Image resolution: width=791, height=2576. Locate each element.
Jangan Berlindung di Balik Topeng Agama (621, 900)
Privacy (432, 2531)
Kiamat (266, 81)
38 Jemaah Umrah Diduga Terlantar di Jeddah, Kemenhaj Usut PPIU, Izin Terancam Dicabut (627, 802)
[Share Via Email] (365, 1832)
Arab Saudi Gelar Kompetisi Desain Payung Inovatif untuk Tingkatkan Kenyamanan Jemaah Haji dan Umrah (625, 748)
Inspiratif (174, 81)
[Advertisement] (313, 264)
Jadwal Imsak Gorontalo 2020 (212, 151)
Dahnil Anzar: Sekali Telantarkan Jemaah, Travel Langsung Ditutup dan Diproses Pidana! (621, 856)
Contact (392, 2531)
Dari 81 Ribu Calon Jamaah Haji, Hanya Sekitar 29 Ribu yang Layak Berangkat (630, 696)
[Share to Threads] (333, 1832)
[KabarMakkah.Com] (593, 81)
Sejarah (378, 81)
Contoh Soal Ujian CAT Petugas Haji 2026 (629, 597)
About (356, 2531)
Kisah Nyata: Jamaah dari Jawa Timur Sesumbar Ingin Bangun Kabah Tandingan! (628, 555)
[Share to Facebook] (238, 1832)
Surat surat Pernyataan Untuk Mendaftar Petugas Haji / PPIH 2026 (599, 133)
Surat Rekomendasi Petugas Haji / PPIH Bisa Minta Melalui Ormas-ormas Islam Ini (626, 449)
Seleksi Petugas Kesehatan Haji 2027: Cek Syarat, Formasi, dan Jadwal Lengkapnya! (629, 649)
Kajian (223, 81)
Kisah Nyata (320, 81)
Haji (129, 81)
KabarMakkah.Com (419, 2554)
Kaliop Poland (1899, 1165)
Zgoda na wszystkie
—————
— REQUIRED WORK —
The line above containing "[Share to Threads] (333, 1832)", the line containing "Kisah Nyata: Jamaah", and every line between them are to be transcribed exactly; no other line is wanted.

— ANSWER TO THIS TASK —
[Share to Threads] (333, 1832)
[KabarMakkah.Com] (593, 81)
Sejarah (378, 81)
Contoh Soal Ujian CAT Petugas Haji 2026 (629, 597)
About (356, 2531)
Kisah Nyata: Jamaah dari Jawa Timur Sesumbar Ingin Bangun Kabah Tandingan! (628, 555)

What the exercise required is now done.